**課題の指示:** 下に示すHSD10病研究の文献情報のうち、「深尾 敏幸(岐阜大学 大学院医学系研究科)」から始まり「疾病・障害対策研究分野 【補助金】 難治性疾患等克服研究(難治性疾患克服研究)」まで続く部分を、一字も変えずに再掲しなさい。

**文書の抜粋:**
#####

HSD10病の発症形態と患者数の把握、診断基準の作成に関する研究

文献情報

文献番号
201415056A
報告書区分
総括
研究課題名
HSD10病の発症形態と患者数の把握、診断基準の作成に関する研究
課題番号
H26-難治等(難)-一般-021
研究年度
平成26(2014)年度
研究代表者(所属機関)
深尾 敏幸(岐阜大学 大学院医学系研究科)
研究分担者(所属機関)
  • 山口 清次(島根大学 医学部)
  • 長谷川 行洋(都立小児総合医療センター)
  • 堀 友博(岐阜大学 医学部附属病院)
研究区分
厚生労働科学研究費補助金 疾病・障害対策研究分野 【補助金】 難治性疾患等克服研究(難治性疾患克服研究)
研究開始年度
平成26(2014)年度
研究終了予定年度
平成27(2015)年度
研究費
1,077,000円
研究者交替、所属機関変更
-

研究報告書(概要版)

#####

**提供資料:**
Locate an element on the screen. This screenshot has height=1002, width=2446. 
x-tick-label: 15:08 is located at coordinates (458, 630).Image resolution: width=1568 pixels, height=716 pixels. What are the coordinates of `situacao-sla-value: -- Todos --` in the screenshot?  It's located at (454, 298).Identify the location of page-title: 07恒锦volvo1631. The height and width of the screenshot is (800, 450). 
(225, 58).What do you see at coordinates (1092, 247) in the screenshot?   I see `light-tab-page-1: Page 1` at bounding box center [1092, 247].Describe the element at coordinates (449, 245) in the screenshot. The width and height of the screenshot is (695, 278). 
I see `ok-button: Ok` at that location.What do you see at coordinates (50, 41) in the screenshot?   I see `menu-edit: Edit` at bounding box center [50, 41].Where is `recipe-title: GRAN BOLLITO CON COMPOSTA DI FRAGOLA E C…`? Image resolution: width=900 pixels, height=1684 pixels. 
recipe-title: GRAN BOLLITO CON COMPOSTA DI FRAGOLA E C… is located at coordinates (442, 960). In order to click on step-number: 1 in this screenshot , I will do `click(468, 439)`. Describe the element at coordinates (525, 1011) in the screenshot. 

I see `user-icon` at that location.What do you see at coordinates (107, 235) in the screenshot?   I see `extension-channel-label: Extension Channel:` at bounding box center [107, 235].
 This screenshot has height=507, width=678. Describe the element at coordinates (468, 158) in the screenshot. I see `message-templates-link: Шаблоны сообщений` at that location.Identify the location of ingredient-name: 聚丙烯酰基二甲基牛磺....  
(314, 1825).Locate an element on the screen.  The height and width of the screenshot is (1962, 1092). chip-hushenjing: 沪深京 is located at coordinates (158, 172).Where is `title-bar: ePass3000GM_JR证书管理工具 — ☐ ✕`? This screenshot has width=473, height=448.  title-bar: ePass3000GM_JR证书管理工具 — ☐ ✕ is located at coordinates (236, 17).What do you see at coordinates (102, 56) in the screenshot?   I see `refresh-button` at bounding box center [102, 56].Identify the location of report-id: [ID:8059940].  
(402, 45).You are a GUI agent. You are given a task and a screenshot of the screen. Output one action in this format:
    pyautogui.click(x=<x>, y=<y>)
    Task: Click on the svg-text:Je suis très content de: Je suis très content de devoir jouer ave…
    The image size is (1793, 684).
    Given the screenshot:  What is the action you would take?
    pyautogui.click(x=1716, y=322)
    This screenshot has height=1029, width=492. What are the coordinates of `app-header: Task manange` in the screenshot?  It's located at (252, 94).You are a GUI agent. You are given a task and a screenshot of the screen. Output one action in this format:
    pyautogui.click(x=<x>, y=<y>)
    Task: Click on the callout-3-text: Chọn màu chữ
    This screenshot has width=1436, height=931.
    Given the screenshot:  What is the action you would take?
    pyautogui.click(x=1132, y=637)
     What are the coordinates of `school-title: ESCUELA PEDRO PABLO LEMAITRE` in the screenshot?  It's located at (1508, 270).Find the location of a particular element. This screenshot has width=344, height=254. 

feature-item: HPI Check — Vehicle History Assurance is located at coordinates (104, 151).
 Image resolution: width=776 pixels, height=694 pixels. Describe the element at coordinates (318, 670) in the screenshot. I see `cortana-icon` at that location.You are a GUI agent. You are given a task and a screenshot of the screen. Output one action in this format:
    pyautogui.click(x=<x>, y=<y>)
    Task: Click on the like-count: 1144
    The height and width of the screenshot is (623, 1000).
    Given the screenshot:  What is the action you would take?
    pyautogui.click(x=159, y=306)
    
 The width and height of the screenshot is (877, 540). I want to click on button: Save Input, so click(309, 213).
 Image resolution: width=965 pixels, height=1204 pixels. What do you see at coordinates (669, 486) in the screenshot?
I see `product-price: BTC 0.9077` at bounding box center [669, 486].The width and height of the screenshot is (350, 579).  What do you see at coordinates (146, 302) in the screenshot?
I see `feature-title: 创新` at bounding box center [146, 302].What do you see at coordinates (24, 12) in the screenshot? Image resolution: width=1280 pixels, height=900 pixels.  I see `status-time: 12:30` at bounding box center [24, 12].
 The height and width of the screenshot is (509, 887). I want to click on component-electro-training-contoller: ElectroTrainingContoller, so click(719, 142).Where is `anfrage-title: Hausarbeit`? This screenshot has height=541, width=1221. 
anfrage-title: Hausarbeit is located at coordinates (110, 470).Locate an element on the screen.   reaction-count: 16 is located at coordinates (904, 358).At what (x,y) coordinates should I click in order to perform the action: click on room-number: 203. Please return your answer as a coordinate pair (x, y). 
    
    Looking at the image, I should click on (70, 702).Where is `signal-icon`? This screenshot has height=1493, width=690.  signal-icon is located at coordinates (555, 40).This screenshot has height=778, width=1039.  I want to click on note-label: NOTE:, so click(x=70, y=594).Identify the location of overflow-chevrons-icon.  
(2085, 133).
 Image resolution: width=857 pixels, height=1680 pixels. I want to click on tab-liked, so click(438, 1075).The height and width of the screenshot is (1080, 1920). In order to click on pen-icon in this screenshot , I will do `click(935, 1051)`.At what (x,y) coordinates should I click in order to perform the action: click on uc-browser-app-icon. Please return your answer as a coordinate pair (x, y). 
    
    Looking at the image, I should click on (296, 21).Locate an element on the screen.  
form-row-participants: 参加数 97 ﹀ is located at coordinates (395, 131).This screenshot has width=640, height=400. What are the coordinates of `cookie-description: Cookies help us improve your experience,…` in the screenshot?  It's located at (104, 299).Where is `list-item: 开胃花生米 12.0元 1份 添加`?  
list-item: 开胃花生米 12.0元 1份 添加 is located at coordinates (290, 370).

#####

**解答:**
深尾 敏幸(岐阜大学 大学院医学系研究科)
研究分担者(所属機関)
  • 山口 清次(島根大学 医学部)
  • 長谷川 行洋(都立小児総合医療センター)
  • 堀 友博(岐阜大学 医学部附属病院)
研究区分
厚生労働科学研究費補助金 疾病・障害対策研究分野 【補助金】 難治性疾患等克服研究(難治性疾患克服研究)